Glen Skipper at Te Rewa Rewa pa

Artists, tangata whenua and locals in the environment of Taranaki, with the Waiwhakaiho River and Taranaki Maunga (mountain) in the background. This photo is from the recent Intercreate event “Ko Tatou te Tangata.”


Water is essential to survival, revered and respected worldwide for its power, creative and curative abilities.

Wai, water or flow is central to the worldviews of many indigenous cultures of Earth, and is of special significance to tangata whenua (the people of the land) of Aotearoa New Zealand.

The scientific study of water and the onset of turbulence was central to the development of Chaos Theory.

Today water monitoring in the environment has become important to sustainable approaches to water management.

Water as a resource has become intensely politicised and monetised, in contrast to the view that access to fresh water is a fundamental human right.

Peace is also essential to the sustainability of humans on Earth.

SCANZ2015:water*peace brings together people from diverse backgrounds,connecting everyone in a positive expression of our relationship with water and the power of peace.



Water*peace begins on the with noho marae (overnight stay) at Parihaka in Taranaki, Aotearoa New Zealand. The 18th and 19th of each month are special days of the celebration of Te Whiti and Tohu, prophets of peace in colonial times. They were leaders during an infamous episode of New Zealand’s history, and Parihaka is today world renowned for the stance on peaceful protest in the face armed constabulary.

On the afternoon of the 19th, SCANZ participants will return to Nga Motu New Plymouth where they will stay and work on the campus of the Western Institute of Technology at Taranaki. Over a two week period they will collaborate, work with visit and be visited by locals, conduct workshops and create works and projects to be exhibited on the banks of the Huatoki River walkway.

There will be a public activity day,  viewing of the installations and night time projections in Huatoki Plaza. A walking symposium on the final day will follow the path of the works along the Huatoki up to Pukekura Park.

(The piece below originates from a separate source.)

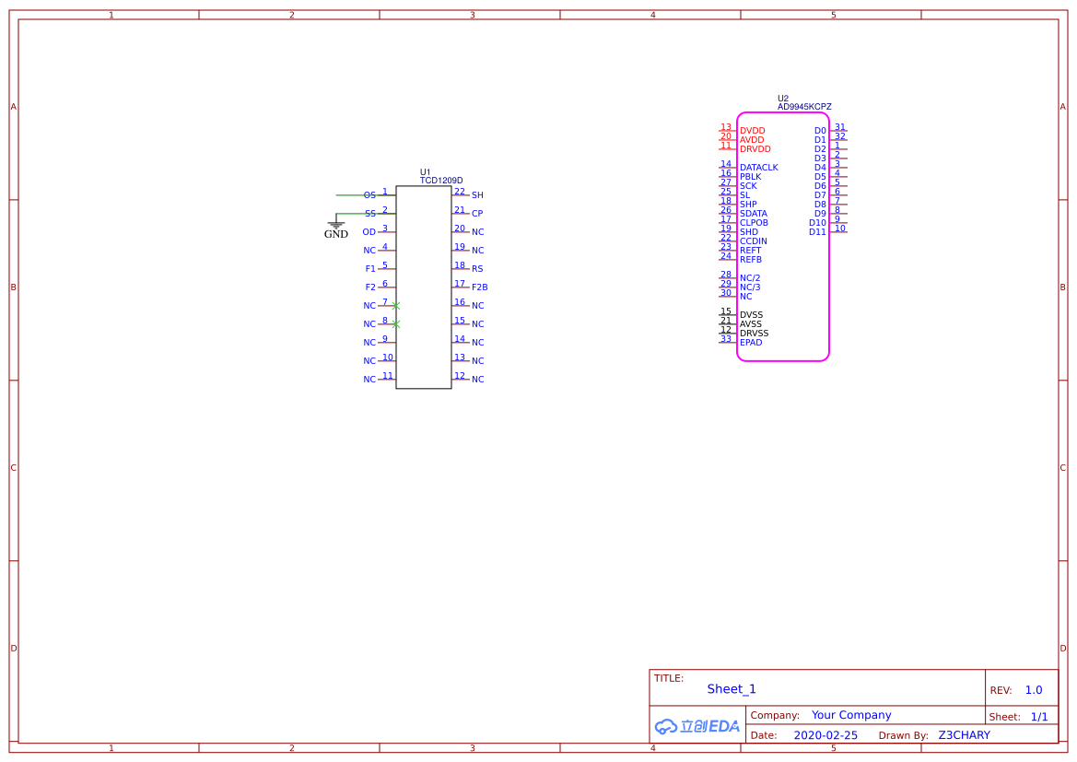Click the U2 reference designator label

pyautogui.click(x=783, y=98)
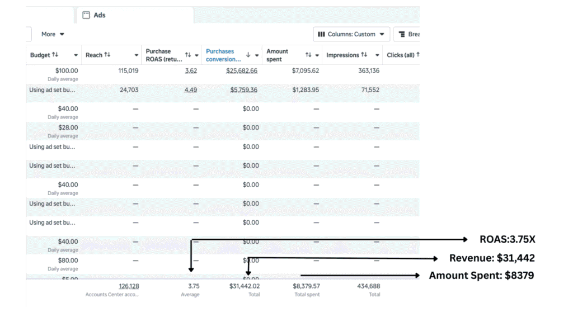
Task: Click the Ads tab icon
Action: pyautogui.click(x=86, y=15)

Saturday January 17th – participants arrive in Nga Motu New Plymouth. There is a welcoming on to the WITT campus.

Sunday January 18th – travel to Parihaka (depart 8am). Overnight stay at Parihaka. Group discussion in the evening with residents of Parihaka.

Monday January 19th – mid to late afternoon return to New Plymouth.

Tuesday January 20th – morning – first presentation by invited guests (likely to be a tangata whenua group).

Wednesday January 21st – morning – second presentation ( local electronics specialist Andrew Hornblow).

Thursday January 22nd – morning – third local presentation (environmental group).

Friday January 23rd – morning – fourth local presentation (likely to be a raranga/weaving session, may involve travel).

Saturday January 24th – day is open to explore Taranaki, do project work, take part in spontaneous collaboration or take a beach, coastal or mountain walk.

Sunday January 25th – day is open to explore Taranaki, do project work, take part in spontaneous collaboration or take a beach, coastal or mountain walk.

Monday January 26th to Friday January 30th – working on projects / collaboration / testing / installation / preparation for weekend presentation.

Saturday January 31st – Day of installation of projects along Huatoki walkway and or Pukekura Park. This is also the public activity day in Huatoki Plaza.  All applicable projects presented in the Plaza. Night time projections either in Huatoki Plaza or Pukekura Park.

Sunday February 1st – commence hui / walking symposium at 9am along the Huatoki walkway. Poroporoaki / reflections on the residency in the late afternoon.

Monday February 2nd – participants depart accommodation for outward bound travel.

Please note the above schedule may change and is subject to confirmation by appropriate organisations and individuals.